After starting a group of clinics of their own, the two Dr. Cotters partnered with long-time friend and entrepreneur Pat Phelan to expand their practice in 2018. They sought to begin a conversation around something they felt was missing: empathic aesthetic medicine. Now, they have 21 clinics in Europe and the United States, with two in New York City, one in Miami, and one opening in Houston in January 2023.
What is empathic aesthetic medicine?
Dr. Cotter says that empathic aesthetic medicine is “based on information, education, understanding, and trust.” Patients often don’t know how treatments may work or have misconceptions about safety – because of this, Dr. Cotter says, they’re afraid of exploring the options. By empowering patients through strong communication, empathic aesthetic medicine acknowledges limitations, doesn’t cater to unrealistic beauty standards and gives patients a wealth of knowledge so they can be informed about their treatments.
“We guide the patient through the process and give honest inputs into what are the best options available to achieve the desired results.”
For Dr.
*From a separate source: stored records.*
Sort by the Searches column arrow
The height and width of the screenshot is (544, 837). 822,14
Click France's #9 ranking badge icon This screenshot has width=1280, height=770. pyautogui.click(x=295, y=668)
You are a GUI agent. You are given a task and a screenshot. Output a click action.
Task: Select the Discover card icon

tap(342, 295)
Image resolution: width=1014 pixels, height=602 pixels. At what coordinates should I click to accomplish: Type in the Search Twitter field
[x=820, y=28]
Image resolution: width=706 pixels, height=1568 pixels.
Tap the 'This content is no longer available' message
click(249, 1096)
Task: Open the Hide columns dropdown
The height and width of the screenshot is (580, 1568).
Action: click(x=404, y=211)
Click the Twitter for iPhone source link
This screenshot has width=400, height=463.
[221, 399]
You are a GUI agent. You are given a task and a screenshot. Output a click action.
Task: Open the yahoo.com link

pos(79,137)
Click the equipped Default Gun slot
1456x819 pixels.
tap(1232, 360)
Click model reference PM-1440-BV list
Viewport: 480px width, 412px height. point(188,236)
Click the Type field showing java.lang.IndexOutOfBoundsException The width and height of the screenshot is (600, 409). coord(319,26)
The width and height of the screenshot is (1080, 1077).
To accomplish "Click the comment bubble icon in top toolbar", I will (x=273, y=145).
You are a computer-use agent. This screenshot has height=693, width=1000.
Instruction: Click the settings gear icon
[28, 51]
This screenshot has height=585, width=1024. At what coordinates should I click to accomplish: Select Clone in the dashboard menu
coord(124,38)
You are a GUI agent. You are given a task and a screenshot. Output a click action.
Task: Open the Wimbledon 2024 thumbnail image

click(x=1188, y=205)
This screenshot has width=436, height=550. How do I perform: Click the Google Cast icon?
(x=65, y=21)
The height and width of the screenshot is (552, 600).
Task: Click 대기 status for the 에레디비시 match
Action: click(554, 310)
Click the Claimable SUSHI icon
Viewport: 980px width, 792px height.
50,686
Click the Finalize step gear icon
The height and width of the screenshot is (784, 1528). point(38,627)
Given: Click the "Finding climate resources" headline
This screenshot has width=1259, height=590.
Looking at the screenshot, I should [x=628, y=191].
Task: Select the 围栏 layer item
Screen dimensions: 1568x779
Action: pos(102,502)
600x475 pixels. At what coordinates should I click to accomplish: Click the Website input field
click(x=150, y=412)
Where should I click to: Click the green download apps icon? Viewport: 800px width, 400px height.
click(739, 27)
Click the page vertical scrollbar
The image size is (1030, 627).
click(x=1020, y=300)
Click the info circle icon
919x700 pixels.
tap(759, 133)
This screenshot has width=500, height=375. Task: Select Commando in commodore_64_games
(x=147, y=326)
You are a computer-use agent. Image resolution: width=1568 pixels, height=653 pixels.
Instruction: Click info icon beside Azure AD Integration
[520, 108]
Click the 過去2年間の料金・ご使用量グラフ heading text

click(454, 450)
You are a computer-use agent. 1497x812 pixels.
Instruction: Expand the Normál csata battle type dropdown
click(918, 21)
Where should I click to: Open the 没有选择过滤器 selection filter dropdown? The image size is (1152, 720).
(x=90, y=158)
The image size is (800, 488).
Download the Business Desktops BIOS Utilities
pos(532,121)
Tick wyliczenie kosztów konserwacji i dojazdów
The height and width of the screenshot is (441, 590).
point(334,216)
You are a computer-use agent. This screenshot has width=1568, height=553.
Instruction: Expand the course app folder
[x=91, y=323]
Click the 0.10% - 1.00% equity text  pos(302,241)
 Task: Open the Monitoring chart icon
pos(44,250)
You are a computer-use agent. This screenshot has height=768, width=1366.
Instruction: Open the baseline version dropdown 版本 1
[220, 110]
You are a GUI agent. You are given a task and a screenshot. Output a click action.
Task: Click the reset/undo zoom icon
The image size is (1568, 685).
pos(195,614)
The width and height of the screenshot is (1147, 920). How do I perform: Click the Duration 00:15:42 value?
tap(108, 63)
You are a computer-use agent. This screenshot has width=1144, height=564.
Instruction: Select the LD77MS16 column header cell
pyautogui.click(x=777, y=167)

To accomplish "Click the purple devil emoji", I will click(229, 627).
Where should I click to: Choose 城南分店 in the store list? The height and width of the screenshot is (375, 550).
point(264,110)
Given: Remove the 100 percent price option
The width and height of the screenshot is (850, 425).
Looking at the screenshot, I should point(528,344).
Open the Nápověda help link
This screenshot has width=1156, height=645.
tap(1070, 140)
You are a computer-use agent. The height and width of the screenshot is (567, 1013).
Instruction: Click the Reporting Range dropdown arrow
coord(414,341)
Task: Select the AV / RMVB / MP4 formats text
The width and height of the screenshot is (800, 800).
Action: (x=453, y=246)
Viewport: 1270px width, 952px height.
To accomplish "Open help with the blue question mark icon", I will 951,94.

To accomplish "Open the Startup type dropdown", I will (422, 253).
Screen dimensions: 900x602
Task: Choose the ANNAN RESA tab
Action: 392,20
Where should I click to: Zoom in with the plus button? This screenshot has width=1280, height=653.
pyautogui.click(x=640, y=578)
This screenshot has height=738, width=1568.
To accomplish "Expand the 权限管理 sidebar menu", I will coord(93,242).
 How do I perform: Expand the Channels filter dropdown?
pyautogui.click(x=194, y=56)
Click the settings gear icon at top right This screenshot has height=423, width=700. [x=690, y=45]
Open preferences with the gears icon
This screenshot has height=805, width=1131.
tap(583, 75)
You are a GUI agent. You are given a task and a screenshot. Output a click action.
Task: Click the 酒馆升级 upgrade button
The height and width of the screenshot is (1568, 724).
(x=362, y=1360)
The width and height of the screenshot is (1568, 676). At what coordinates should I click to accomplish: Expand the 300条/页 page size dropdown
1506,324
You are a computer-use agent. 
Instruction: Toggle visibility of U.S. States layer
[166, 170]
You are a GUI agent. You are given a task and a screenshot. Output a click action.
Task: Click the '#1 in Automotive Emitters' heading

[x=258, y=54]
Cotter, empathic aesthetic medicine isn’t just a gimmick – it’s something that all aestheticians should aspire to and is often a matter of ethics in the Hippocratic oath to do no harm.
“Unfortunately, traditional aesthetic medicine has been more focused on the ‘spend and sales’ aspect rather than taking a patient-centric approach. The space is currently seeing over-filled aesthetic, over-treated faces and this creation has been a result of over-selling, and pushing more treatments or more volume than someone actually needs.”
“We want patients not to just feel they are part of a transaction, but rather an interaction between medical provider and patient founded and established on mutual respect and trust,” Dr. Cotter continues. “In reality, no one needs these treatments, but they may want them, and we are effectively both guardians and guides to our patients.”
Making it personal
So how does empathic aesthetic medicine look in the treatment room? Empathy is about understanding the experiences and feelings of patients, and to Dr. Cotter, that means understanding what they need through personalized consults that weigh three factors: restoration, remodeling, and balance.
“No two faces are ever the same, and the same goes for the different sides of the face. Often a cookie-cutter approach is taken, and this can lead to either everyone looking the same or an imbalanced aesthetic. A custom assessment of every patient allows us to explain the subtle difference in anatomy, the variations that are unique to that face.”
Dr. Cotter adds that these tailored treatment plans value symmetry and facial harmonization across all age groups.
“The best injectable is undetectable,” says Dr. Cotter, and that means letting the patient’s uniqueness inform how their aesthetic journey will look. “The way the light catches a person’s cheek, for example, can play a role in how I approach a treatment – where to place filler volume, at what depth are all vital in how I bring contour and structure to symmetrical proportions.”